A primary example of a disease driven by endothelin overactivity is pulmonary arterial hypertension (PAH). In PAH, the blood vessels within the lungs become severely constricted. This narrowing makes it much harder for the right side of the heart to pump blood through the lungs, leading to dangerously high blood pressure in the pulmonary arteries. Patients with PAH have elevated levels of ET-1 in both their plasma and lung tissue, which drives this harmful vascular constriction and remodeling.
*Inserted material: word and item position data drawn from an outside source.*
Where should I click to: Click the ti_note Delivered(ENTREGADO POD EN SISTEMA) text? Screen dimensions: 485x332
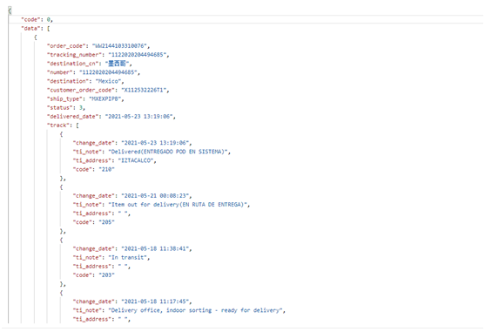coord(168,152)
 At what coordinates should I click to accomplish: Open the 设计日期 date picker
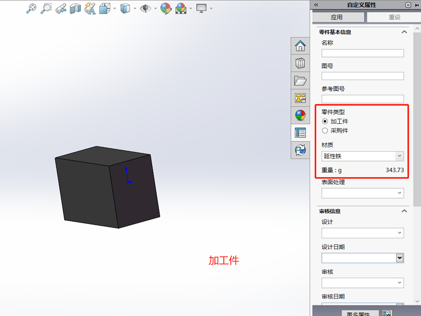coord(400,258)
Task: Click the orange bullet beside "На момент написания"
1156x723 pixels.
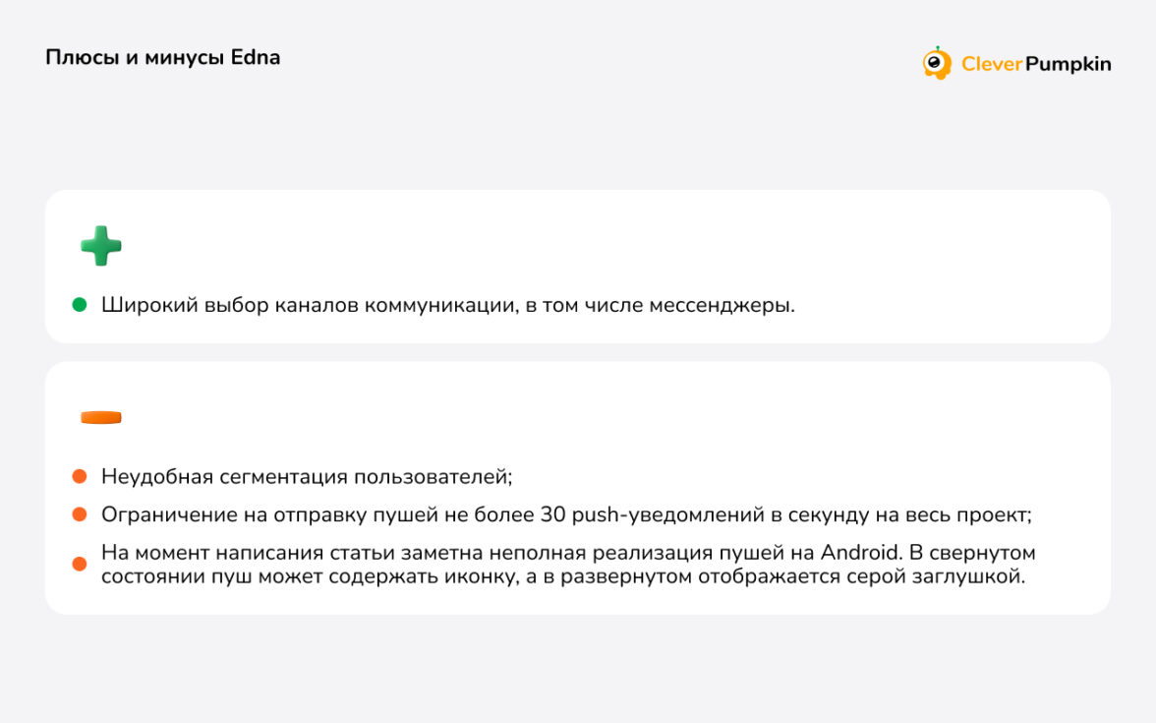Action: point(80,565)
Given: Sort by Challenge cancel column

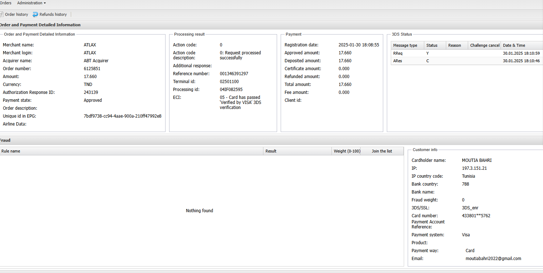Looking at the screenshot, I should [x=484, y=45].
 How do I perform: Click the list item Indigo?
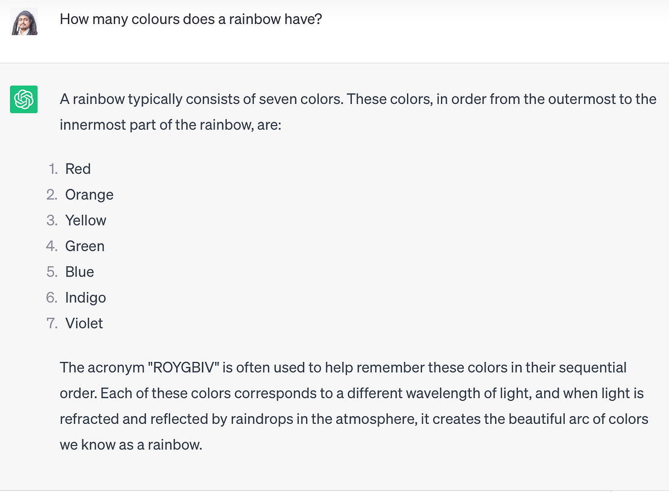click(85, 297)
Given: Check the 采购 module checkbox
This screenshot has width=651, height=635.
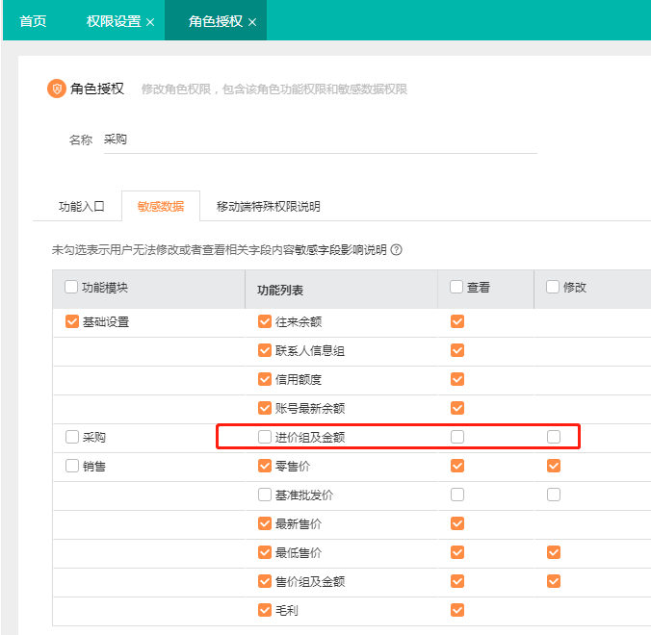Looking at the screenshot, I should (71, 437).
The damaging effects of excess endothelin extend beyond the lungs. In heart failure, a struggling heart muscle releases more ET-1, which can contribute to a damaging cycle of further vasoconstriction and fluid retention, placing even more strain on the already weakened heart. Similarly, in chronic kidney disease, high levels of endothelin can constrict the blood vessels within the kidneys, reducing blood flow and impairing their function. The peptide also promotes fibrosis, the growth of scar-like tissue, which can further damage the structure and function of these organs over time.
Medical Treatments Targeting Endothelin
Given the role of excess endothelin in certain diseases, a specific class of medications has been developed to counteract its effects. These drugs are known as Endothelin Receptor Antagonists, or ERAs. They work by directly blocking the ETA and/or ETB receptors, preventing endothelin from binding to them and initiating its harmful actions. This mechanism is akin to placing a cover over a keyhole, which stops the key—in this case, endothelin—from entering and unlocking the door to vasoconstriction.
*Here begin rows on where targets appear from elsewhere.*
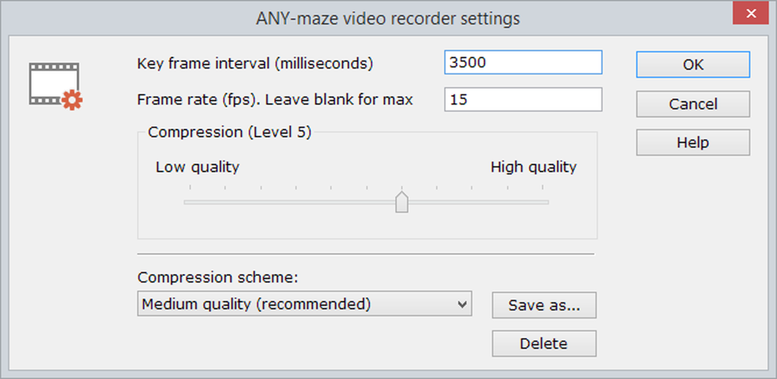Click the 'High quality' slider label
Viewport: 777px width, 379px height.
[x=533, y=167]
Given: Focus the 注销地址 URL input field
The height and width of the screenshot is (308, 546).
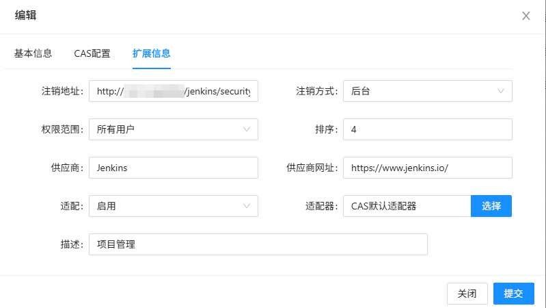Looking at the screenshot, I should click(x=174, y=91).
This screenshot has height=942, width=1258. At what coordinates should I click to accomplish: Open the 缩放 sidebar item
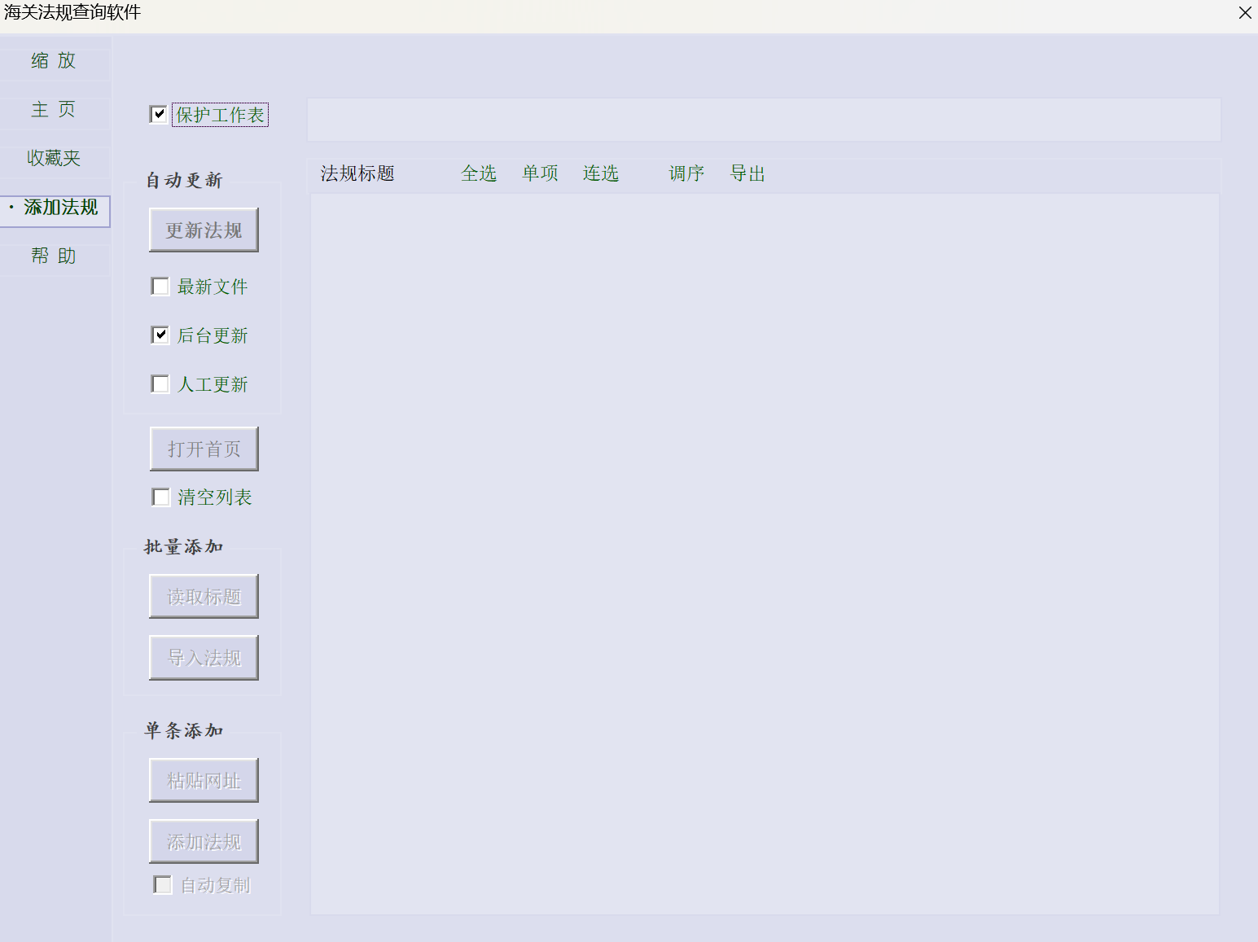click(54, 61)
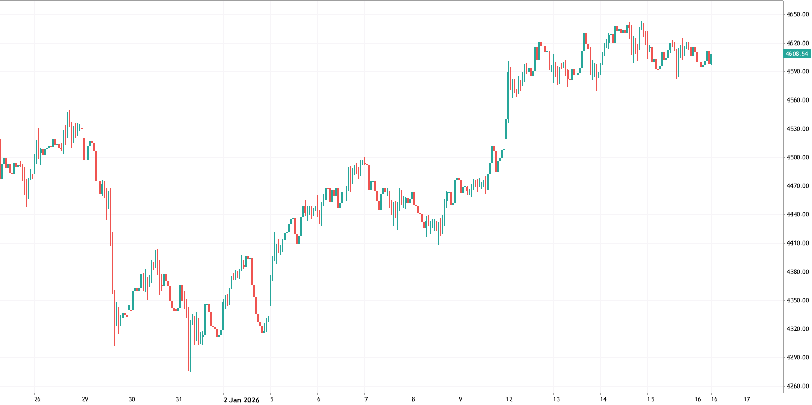The image size is (812, 405).
Task: Click the 4440.00 price axis label
Action: click(x=797, y=214)
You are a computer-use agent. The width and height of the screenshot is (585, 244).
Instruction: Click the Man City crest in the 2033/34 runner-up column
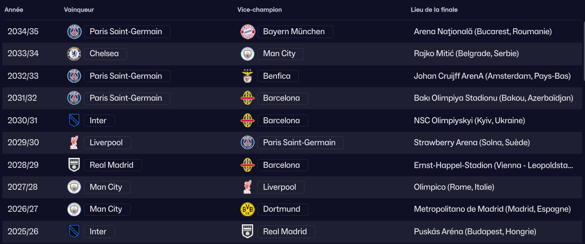pyautogui.click(x=247, y=54)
These treatments have become a primary therapy for pulmonary arterial hypertension (PAH). By blocking the receptors, ERAs help to relax and dilate the constricted pulmonary arteries, reducing the high blood pressure in the lungs. This action lessens the strain on the right side of the heart and can improve a patient’s ability to exercise and perform daily activities.
Several specific ERA drugs are now in use, including bosentan, ambrisentan, and macitentan. Bosentan is a dual antagonist, meaning it blocks both ETA and ETB receptors, and was the first of its class to be approved for treating PAH. Ambrisentan is more selective, primarily targeting the ETA receptor.